Run to the Another World第142話


そのエルヴェダーの別荘となっている大きな屋敷の中は朽ち果てているが、

屋敷と言うだけあり色々と手直しすればそれなりに雰囲気が戻って来るだろうと

言う事は容易に異世界の人間6人にも想像出来た。

その中でも、電気設備や水道設備等の設備会社の社長をしているアイトエルは

6人の中でも1番この屋敷に興味を示していた。

「俺達の世界とはやはり違うが、きちんと照明もあるし扉等もなかなか材質が良さそうだ。

朽ち果てているのが本当に勿体無いな」

何処かしんみりとした口調でそう言いながら屋敷の内部をチェックして行くアイトエルを

横目にして、エルヴェダーは異世界人達を先導して大きな部屋の前に辿り着いた。


その部屋の中には、やはりこれもホコリだらけではあるが余りボロボロにはなっていない

状態の高級そうな材質の椅子と大きな机が大きな窓をバックにして存在していた。

その椅子の座面のホコリを払い除け、どっかりと荒々しくエルヴェダーは座って

机越しに改めて異世界人達を出迎えた。

『ようこそ我が家へ。俺様がここの主のエルヴェダーだ、よろしく』

「とりあえずお客を迎える時には、部屋綺麗にした方が良いと思うけどね」

率直な感想を平然と口に出す由佳のその反応にエルヴェダーは苦笑いを漏らす。

『確かにそれはそうだな。だが、それよりも今はアクセサリーを渡そうと思う』


そう言って彼が机の引き出しから取り出した物、それは……。

「この指輪が?」

『ああそうだ、これは俺様がここに保管してあった物だ』

どうやらこれがエルヴェダーの持っているアクセサリーの1つらしい。和美はそれを受け取ろうと

エルヴェダーに手を差し出そうとするが、和美にそれを渡す前にエルヴェダーは手を引っ込める。

「えっ、ちょっと……」

いきなりの屋敷の主の行動に二の句が告げない和美に対し、エルヴェダーはこんな事を言い出した。

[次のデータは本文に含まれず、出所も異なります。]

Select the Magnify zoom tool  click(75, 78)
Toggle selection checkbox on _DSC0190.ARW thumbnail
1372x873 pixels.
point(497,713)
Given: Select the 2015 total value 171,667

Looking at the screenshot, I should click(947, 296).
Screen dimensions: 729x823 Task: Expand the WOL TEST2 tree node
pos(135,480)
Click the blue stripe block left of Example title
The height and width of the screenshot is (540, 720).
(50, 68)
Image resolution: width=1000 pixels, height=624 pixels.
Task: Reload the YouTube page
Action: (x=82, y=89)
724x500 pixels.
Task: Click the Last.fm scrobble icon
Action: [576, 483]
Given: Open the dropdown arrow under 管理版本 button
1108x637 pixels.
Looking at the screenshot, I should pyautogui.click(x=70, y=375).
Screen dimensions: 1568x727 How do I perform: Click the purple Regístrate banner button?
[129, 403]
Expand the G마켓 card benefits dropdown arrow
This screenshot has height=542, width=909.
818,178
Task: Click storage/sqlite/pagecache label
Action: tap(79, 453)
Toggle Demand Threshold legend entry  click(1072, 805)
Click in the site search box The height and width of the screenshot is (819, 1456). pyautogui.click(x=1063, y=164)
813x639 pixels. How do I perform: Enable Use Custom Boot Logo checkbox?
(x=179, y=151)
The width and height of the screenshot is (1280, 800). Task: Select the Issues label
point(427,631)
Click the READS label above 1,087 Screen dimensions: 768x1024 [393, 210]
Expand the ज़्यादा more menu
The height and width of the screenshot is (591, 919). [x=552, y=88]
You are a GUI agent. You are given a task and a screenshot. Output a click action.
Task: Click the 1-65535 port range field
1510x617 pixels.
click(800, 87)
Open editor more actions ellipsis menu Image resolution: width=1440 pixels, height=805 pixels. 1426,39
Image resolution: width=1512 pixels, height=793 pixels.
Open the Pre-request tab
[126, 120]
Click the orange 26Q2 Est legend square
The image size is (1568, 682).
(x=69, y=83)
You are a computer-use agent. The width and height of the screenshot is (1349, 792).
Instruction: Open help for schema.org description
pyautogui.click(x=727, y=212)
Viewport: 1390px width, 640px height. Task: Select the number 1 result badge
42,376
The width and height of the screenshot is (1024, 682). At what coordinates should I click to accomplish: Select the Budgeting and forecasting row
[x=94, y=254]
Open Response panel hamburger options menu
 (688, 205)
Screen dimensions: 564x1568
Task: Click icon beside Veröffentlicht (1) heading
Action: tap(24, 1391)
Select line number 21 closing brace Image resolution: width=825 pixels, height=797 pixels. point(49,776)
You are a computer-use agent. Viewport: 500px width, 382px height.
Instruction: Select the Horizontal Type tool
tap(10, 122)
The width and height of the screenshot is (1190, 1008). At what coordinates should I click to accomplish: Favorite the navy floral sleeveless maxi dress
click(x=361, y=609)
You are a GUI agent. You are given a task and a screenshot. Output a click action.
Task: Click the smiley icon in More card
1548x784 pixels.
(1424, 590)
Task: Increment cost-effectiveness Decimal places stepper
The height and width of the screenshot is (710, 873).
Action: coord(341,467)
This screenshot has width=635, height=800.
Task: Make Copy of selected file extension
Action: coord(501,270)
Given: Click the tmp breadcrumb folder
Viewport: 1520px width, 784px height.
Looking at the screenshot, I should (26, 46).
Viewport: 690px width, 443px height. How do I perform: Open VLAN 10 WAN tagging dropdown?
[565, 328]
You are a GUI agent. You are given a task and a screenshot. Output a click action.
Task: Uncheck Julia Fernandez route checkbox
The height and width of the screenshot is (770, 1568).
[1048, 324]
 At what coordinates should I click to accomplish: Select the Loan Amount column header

『まぁ待て。俺様もここに来るのは久々なんだ。少し御前達の事について色々聞かせて

貰いたいもんだな。そうすればこれを渡してやるよ』

それに反応したのは永治だった。

「まぁ……俺達の話もそれ程面白い物でも無いと思うけど、それでも良いなら聞くか?」

『ああ、だから聞かせてくれよ』

とにもかくにもそうしなければ、この旅の目的であるアクセサリーの指輪は手に入らないので6人は

それぞれの生い立ちをまずは藤尾から話す事にした。